TEXT SEGMENT:

Start of Block

Scooter Berry

No. 95
- Position: Defensive end

Personal information
- Born: June 28, 1986 (age 39) Bay Shore, New York, U.S.
- Listed height: 6 ft 2 in (1.88 m)
- Listed weight: 275 lb (125 kg)

Career information
- High school: North Babylon (NY)
- College: West Virginia
- NFL draft: 2011: undrafted

Career history
- Houston Texans (2011); Jacksonville Sharks (2012); Montreal Alouettes (2012–2013); Orlando Predators (2015)*; Los Angeles KISS (2015); Jacksonville Sharks (2015);
- * Offseason and/or practice squad member only

Awards and highlights
- Second Team All-Arena (2012); AFL rookie sack record (13); Second-team All-Big East (2010);

Career CFL statistics
- Total tackles: 13
- Sacks: 1.0
- Fumble recoveries: 1
- Interceptions: 1
- Stats at CFL.ca (archived)

Career Arena League statistics
- Total tackles: 44.5
- Sacks: 14.0
- Forced fumbles: 5
- Fumble recoveries: 4
- Stats at ArenaFan.com
- Stats at Pro Football Reference

= Scooter Berry =

American football player (born 1986)

Richard "Scooter" Berry (born June 28, 1986) is a former professional football defensive end. He played college football for the West Virginia Mountaineers. He was originally signed by the Houston Texans of the National Football League (NFL).

==Early life==
Berry attended North Babylon High School, where he played linebacker and fullback as a senior for the 10-1 team. He was an all-Long Island selection while recording 68 tackles and 7 sacks on defense, then rushing for 1,341 career yards and 20 career touchdowns. He was a three-time all-county and two-time all-state selection.

Berry was recruited primarily as a fullback, due to weighing 245 lbs. (which was too small for a traditional defensive lineman and too big for a linebacker). Berry was being offered by Boston College, Central Florida and Connecticut, but eventually signed his letter of intent with West Virginia University.

==Collegiate career==

===Freshman season (2006)===
Berry redshirted his true freshman season of 2006. That season, he won the Danny Van Etten Award for the scout team player of the year on defense along with J.T. Thomas.

===Redshirt-Freshman season (2007)===
Berry earned the starting job on the three-man defensive line, along with Keilen Dykes and Johnny Dingle, from the beginning of the season.

End of Block

INFORMATION PROVIDED:
Start of Block

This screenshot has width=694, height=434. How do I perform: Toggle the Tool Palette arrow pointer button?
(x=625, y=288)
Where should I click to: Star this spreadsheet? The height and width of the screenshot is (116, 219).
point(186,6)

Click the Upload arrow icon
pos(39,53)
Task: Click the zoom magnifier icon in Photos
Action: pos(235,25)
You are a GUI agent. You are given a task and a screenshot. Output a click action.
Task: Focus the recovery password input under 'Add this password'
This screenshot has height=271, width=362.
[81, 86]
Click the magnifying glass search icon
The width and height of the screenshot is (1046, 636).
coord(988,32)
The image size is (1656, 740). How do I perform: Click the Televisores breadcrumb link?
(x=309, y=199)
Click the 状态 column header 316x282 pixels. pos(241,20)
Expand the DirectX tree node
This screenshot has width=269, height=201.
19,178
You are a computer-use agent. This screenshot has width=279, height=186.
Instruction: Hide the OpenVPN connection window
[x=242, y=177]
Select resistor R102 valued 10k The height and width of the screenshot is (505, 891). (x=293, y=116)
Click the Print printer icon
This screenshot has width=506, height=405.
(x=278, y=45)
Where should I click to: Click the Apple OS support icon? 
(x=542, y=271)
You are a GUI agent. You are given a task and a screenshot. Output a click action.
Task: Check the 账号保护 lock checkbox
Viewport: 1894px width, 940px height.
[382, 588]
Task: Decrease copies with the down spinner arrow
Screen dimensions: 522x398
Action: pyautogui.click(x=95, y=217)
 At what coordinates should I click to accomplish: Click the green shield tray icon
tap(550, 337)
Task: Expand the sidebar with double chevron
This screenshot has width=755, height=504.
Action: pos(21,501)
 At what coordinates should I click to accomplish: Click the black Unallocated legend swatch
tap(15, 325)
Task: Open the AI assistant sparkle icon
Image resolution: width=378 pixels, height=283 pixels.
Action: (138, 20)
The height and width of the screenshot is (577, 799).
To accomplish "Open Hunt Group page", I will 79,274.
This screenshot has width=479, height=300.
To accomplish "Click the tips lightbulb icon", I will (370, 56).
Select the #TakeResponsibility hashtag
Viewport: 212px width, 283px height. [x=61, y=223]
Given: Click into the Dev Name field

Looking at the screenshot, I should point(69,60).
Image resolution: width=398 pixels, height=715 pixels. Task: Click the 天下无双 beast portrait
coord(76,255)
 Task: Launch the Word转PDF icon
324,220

End of Block

ACTIONS TO TAKE:
1. Can you copy the Scooter Berry article from "Career Arena League" up to and including "player (born 1986)"?
2. In the Scooter Berry article:
(a) Which high school did Berry attend?
(b) What award did he win during his 2006 redshirt season?
(c) Which NFL team originally signed him?
3. Could you continue the Scooter Berry article from where it stops?
Nothing in the lines matters here.

ANSWERS BY ITEM NUMBER:
1.
Career Arena League statistics
- Total tackles: 44.5
- Sacks: 14.0
- Forced fumbles: 5
- Fumble recoveries: 4
- Stats at ArenaFan.com
- Stats at Pro Football Reference

= Scooter Berry =

American football player (born 1986)

2.
(a) North Babylon High School
(b) The Danny Van Etten Award
(c) The Houston Texans

3.
Berry finished his freshman season with 27 total tackles, a sack, and 4.5 tackles for a loss. He also forced a fumble and led the team with three fumble recoveries. Berry was named to the rivals.com and collegefootballnews.com Freshman All-American teams at the end of the season.

===Redshirt-Sophomore season (2008)===
Berry returned to the three-man defensive line in 2008 as a three-year sophomore and one of the most experienced players on the defense.

Scooter Berry finished the season as a second-team All-Big East selection - totaling 34 tackles, 3.5 sacks, two fumble recoveries, and a forced fumble.

===Redshirt-Junior season (2009)===
Berry's Junior season was broken up by a shoulder injury on September 12 in a game against ECU.

===Redshirt-Senior season (2010)===
Scooter Berry underwent shoulder surgery in the offseason, and returned for his senior year to make an immediate impact.

Berry finished the season as a second-team All-Big East selection - totaling 35 tackles, 4.5 for a loss, and 4 sacks.

==Professional career==
After going undrafted in the 2011 NFL draft Berry signed with the Houston Texans, however he was cut before the season started. He then signed with the Jacksonville Sharks of the Arena Football League. During the 2012 season he recorded an AFL rookie record 13 sacks. After the season, he signed with the Montreal Alouettes on September 20, 2012. On March 21, 2015, Berry was traded to the Los Angeles KISS for future considerations. On April 8, 2015, Berry was traded to the Jacksonville Sharks for James McClinton.